# READING PASSAGE
Topic 19: Performance and Optimization
Overview
Writing correct assembly is one thing; writing fast assembly is another. This topic covers techniques to maximize performance by understanding CPU architecture, instruction timing, memory hierarchy, and compiler-level optimizations.
// Correct but slow:
for (int i = 0; i < n; ++i) {
result += array[i]; // Memory access every iteration
}
// Fast:
int temp = 0;
for (int i = 0; i < n; ++i) {
temp += array[i]; // Register accumulation
}
result = temp;
CPU Architecture Fundamentals
Pipeline Stages
Modern CPUs use instruction pipelining to execute multiple instructions simultaneously:
Cycle: 1 2 3 4 5 6 7 8
Inst1: F D E M W
Inst2: F D E M W
Inst3: F D E M W
Inst4: F D E M W
F = Fetch, D = Decode, E = Execute, M = Memory, W = Write-back
Throughput: Up to 1 instruction per cycle (ideal)
Latency: Individual instruction takes multiple cycles
Superscalar Execution
Modern CPUs can execute multiple instructions per cycle:
Port 0: ALU, FPU
Port 1: ALU, FPU
Port 2: Load (Memory Read)
Port 3: Load (Memory Read)
Port 4: Store (Memory Write)
Port 5: ALU, Branch
Example: These can execute in parallel:
mov rax, [data] ; Port 2 (load)
add rbx, rcx ; Port 0 or 1 (ALU)
imul rdx, rsi ; Port 1 (multiply)

# TASK REQUIREMENTS
Reproduce the stretch from "Latency: Individual instruction" through "2: Load (Memory Read)" in the performance-and-optimization text, renaming "FPU" to "Vector Unit" throughout.

# PROVIDED DATA
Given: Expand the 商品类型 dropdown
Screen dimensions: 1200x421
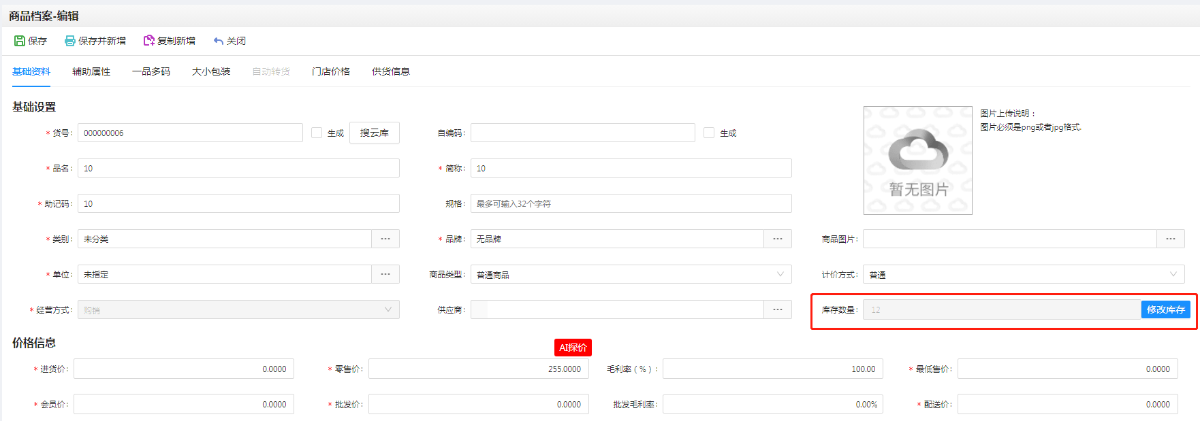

# RESULT FOR THIS TASK
Latency: Individual instruction takes multiple cycles
Superscalar Execution
Modern CPUs can execute multiple instructions per cycle:
Port 0: ALU, Vector Unit
Port 1: ALU, Vector Unit
Port 2: Load (Memory Read)